Sejumlah petugas pembersih sampah berbincang di salah satu tempat pembuangan sampah sementara (TPS) di Jalan Wahidin Kota Cirebon. Volume sampah yang mencpai 500 ton perhari di Kota Cirebon membutuhkan pengelolaan serius, salah satunya dengan melibatkan pihak swasta.
____________________________________________________________________________________________________



Sampah yang jumlahnya sangat banyak di Kota Cirebon hingga 1.500 kubik atau setara 500 ton per hari, membutuhkan penanganan serius agar tidak menjadi masalah di kemudian hari. Mengingat volumenya yang sangat besar tersebut, dalam penanganannya Pemerintah Kota Cirebon disarankan untuk menggandeng pihak ketiga, agar semua persoalan sampah dapat tertangani dengan baik.

 

Hal itu dikemukakan Ketua DPRD Kota Cirebon, Edi Suripno terkait pengelolaan penanganan sampah di Kota Cirebon yang jumlahnya terus meningkat dari tahun ke tahun. Menurut Edi, Kota Cirebon perlu memiliki alat pengolah sampah secara modern yang miliki kapasitas besar.
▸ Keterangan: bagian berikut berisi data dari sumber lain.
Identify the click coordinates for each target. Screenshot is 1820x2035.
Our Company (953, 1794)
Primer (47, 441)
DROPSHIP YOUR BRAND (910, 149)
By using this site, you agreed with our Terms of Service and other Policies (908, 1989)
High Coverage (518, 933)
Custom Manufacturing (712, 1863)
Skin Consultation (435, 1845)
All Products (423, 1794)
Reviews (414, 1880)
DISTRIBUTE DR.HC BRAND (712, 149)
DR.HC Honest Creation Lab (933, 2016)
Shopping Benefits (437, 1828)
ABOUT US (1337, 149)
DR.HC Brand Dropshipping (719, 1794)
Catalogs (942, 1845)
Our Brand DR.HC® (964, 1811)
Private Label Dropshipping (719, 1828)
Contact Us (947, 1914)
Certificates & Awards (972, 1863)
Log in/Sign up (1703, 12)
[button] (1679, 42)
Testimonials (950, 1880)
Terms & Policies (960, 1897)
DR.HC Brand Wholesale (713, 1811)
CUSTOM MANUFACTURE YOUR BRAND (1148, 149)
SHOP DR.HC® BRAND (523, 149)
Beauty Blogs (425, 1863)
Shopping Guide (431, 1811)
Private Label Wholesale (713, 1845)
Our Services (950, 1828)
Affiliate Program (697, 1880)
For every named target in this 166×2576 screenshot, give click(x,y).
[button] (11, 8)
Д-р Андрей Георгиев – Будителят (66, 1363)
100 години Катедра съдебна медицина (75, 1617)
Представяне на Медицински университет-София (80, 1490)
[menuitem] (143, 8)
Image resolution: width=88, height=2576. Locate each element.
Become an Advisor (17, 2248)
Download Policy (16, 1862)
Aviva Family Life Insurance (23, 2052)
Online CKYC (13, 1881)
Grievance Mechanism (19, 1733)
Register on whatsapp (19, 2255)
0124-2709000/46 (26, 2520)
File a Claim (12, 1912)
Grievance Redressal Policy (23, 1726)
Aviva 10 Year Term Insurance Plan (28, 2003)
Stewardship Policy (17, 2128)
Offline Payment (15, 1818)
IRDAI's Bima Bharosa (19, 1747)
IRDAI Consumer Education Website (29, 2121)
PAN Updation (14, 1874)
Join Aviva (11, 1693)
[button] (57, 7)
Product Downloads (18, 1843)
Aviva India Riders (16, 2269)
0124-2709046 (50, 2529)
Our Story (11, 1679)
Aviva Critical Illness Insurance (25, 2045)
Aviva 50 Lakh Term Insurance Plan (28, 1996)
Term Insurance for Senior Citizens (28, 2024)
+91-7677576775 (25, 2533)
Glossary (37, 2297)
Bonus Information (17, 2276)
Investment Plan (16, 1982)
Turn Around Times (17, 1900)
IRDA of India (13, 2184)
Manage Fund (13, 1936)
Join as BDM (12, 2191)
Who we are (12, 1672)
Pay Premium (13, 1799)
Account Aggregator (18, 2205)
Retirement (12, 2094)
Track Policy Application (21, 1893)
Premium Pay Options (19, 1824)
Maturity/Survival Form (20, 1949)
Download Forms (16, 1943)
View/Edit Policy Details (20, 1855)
“Produksi sampah kita sekarang kurang lebih sudah sekitar 1.500 kubik atau kira-kira 400-500 ton per harinya. Menurut saya perlu adanya kerjasama dengan skema build, operate and transfer (BOT) dengan pihak ke tiga, dalam hal ini pihak swasta. Ini saya menyarankan ke Pemkot, karena anggarannya sangat besar,” kata Edi, Jumat (7/4).

BOT adalah suatu bentuk pembiayaan proyek pembangunan dimana pelaksana proyek harus menyediakan sendiri pendanaan untuk proyek tersebut serta menanggung pengadaan material, peralatan, jasa lain yang dibutuhkan untuk kelengkapan proyek. Sebagai gantinya pelaksana proyek diberikan hak untuk mengoperasikan dan mengambil manfaat ekonominya sebagai ganti atas semua biaya yang dikeluarkan untuk selama waktu tertentu.

Menurut Edi, nantinya pihak swasta yang berminat dapat mempresentasikan kepada Pemkot, mulai dari kapasitas, teknik pengolahan, sampai bentuk kerja sama yanga mereka inginkan dalam penanganan pengelolaan smpah tersebut.

Menurutnya, BOT yang berupa kerja sama jangka panjang itu diawali dengan riset dan kajian yang sesuai. Melalui kerja sama jangka panjang dengan skema BOT tersebut, menurut Edi, Pemkot tidak perlu mengeluarkan uang, meski sebagai konsekuensinya untuk jangka waktu tertentu sampah akan dikelola pihak swasta.

“Kalau kita ada 500 ton sehari, maka kita perlu ada satu atau dua alat dengan kapasitas minimal 250 ton. Itu salah satu referensi saja,” tuturnya.

Ditambahkan Edi, semuanya harus dipersiapkan mulai sekarang, seperti riset dan kajian kelayakannya. Dan kalau pun wali kota menyetuji, dirinya berharap pada tahun 2018 nanti proyek tersebut, dapat mulai berjalan.

Sementara, Plt Kepala Dinas Lingkungan Hidup, Agung Sedijono, beberapa waktu yang lalu mengatakan, dalam undang-undang dimungkinkan dengan adanya keterlibatan pihak swasta dalam pengelolaan sampah. Menurutnya, undang-undang memberikan kesempatan keterlibatan swasta dalam pengelolaan sampah mulai mengelola sampah dari sumbernya, pengangkutan ke Tempat Pembungan Akhir (TPA) hingga pengelolaan TPA.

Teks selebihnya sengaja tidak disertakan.